__ISTRUZIONE A__. Riporta, dal testo sulla F.B Mondial, tutto ciò che va da "Primo capitolo1952" giù fino a "inceppa… son dolori!".

◇ ◇ ◇ ◇

F.B Mondial e Nunzia Manicardi: un binomio di sicuro successo, nuovamente riunito in un altro libro di avvincente lettura e di grande valore storico sempre dedicato al prestigioso marchio motociclistico. "F.B MONDIAL la storia vera e inedita 1952-1954” fa seguito infatti al primo volume "La prodigiosa Mondial di Drusiani 1948-1952” (novembre 2011) ed è anch’esso un’autentica miniera di scoop e di materiali documentari di prima mano e quasi tutti inediti, frutto di lunghe indagini e approfondite riflessioni condotte dall’inesauribile ricercatrice modenese con i testimoni del tempo.
Primo capitolo1952
STOP ALLE CORSE UFFICIALI, SI CORRE SOLO CON I PRIVATI
Dal bialbero al monoalbero
All’inizio degli anni ’50 la Mondial sta cominciando con grande slancio a farsi una propria clientela attratta dai formidabili risultati sportivi ottenuti gareggiando in Italia e all’estero e caratterizzati dalle doti di potenza e velocità del motore unite all’eleganza sobria e decisa del telaio. Le richieste aumentano di continuo e per soddisfarle adeguatamente bisogna finalmente passare a una produzione di serie. È la logica elementare di qualsiasi imprenditore: una ruota che deve sempre girare perché, quando si inceppa… son dolori!

◇ ◇ ◇ ◇

__ISTRUZIONE B__. Elenca ogni riga dell'elenco qui sotto che contiene la parola "screenshot", distinguendo tra maiuscole e minuscole.

__DATI FORNITI__.

◇ ◇ ◇ ◇

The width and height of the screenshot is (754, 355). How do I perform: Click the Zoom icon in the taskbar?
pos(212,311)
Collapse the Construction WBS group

◇ ◇ ◇ ◇

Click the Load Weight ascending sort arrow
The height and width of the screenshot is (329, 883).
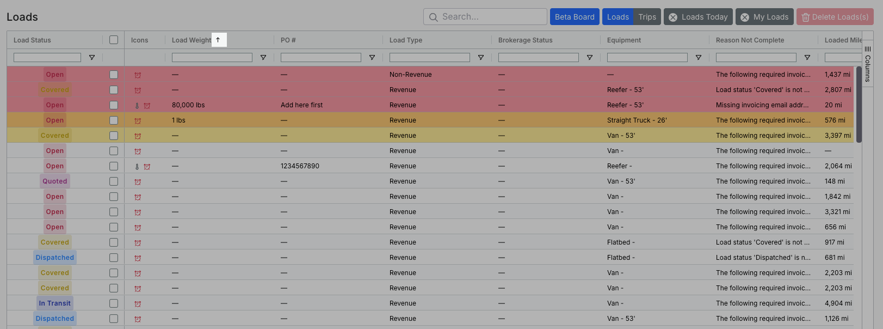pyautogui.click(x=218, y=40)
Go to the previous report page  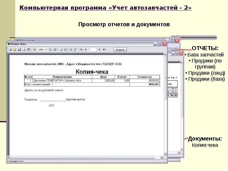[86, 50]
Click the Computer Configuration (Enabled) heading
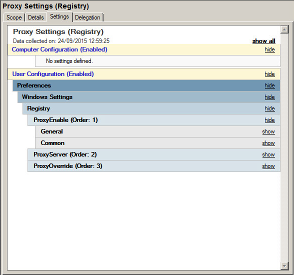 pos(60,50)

◇ ◇ ◇ ◇

__SOLUZIONE A__.
Primo capitolo1952
STOP ALLE CORSE UFFICIALI, SI CORRE SOLO CON I PRIVATI
Dal bialbero al monoalbero
All’inizio degli anni ’50 la Mondial sta cominciando con grande slancio a farsi una propria clientela attratta dai formidabili risultati sportivi ottenuti gareggiando in Italia e all’estero e caratterizzati dalle doti di potenza e velocità del motore unite all’eleganza sobria e decisa del telaio. Le richieste aumentano di continuo e per soddisfarle adeguatamente bisogna finalmente passare a una produzione di serie. È la logica elementare di qualsiasi imprenditore: una ruota che deve sempre girare perché, quando si inceppa… son dolori!

__SOLUZIONE B__.
The width and height of the screenshot is (754, 355). How do I perform: Click the Zoom icon in the taskbar?
The height and width of the screenshot is (329, 883).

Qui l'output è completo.